That said, as a model for building startups, I remain skeptical. Given such a
short time period, there's a lot of pressure to grab quick wins and sell an
idea before writing any code. That takes a certain kind of customer, and a
certain kind of idea. Nothing wrong with it as such, but it's pretty narrow
and it's easy to reel off interesting companies which wouldn't fit well in
that model. Stripe probably would, but less so Google, Uber, EF itself etc,
especially not anything with an unclear trajectory or that will grow its own
market. There's a strong feeling among my group that the most successful
members have been the ones who most wanted to start a company for its own
sake, without particularly caring how, and there's plenty of people who
started out wanting to solve some problem in biotech or education only to end
up data mining online shoppers. There are exceptions to this, like OpenCosmos,
but they usually started EF pre-formed.

(As an aside, they haven't quite resolved the tension between making EF seem
valuable and the fact that people who see EF as a gatekeeper have the wrong
mindset. Those who think about it too hard might also realise that they are
disincentivised from taking EF's funding at the end of the program.)

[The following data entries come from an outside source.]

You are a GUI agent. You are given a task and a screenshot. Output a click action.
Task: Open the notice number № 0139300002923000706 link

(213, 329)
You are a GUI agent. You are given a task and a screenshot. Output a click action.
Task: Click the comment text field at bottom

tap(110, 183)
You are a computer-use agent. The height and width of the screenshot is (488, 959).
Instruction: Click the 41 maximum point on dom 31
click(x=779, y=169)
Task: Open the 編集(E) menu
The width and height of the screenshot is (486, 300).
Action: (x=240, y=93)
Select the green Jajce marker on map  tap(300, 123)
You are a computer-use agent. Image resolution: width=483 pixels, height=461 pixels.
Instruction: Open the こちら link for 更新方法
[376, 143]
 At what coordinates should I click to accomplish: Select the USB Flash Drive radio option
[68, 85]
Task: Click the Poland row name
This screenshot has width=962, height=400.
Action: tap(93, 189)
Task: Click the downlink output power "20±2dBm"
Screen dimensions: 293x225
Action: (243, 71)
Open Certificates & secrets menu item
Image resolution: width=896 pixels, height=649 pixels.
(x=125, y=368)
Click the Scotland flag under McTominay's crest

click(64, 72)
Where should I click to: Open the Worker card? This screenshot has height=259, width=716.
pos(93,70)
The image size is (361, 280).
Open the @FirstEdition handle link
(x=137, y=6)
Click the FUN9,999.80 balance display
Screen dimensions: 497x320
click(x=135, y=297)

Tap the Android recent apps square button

Speaking of PR flavour, I think improving communication about what the process
is actually like (perhaps as opposed to what they would like it to be like)
would be a key improvement. Their marketing about being obsessed with problems
and deeply technical doesn't tell the above story. Their definition of "deep
tech", which basically means "not a CRUD app", probably seems sane to your
average web designer or VC, but if you spend your days in the guts of an OS or
compiler you might be disappointed. Ok, so if your programming itch is
scratched by chucking data into scikit-learn and selling it as an API, you're
going to have a great time – and you can slap the "AI" label on your company
as a bonus.

Lest that sound too negative, again, I did enjoy the process and they seem to
be doing well so far. My impression is that all the cohorts have had a
different feel, and they're still iterating on the process. Right now they
have something pretty good, and they might just be able to make it great.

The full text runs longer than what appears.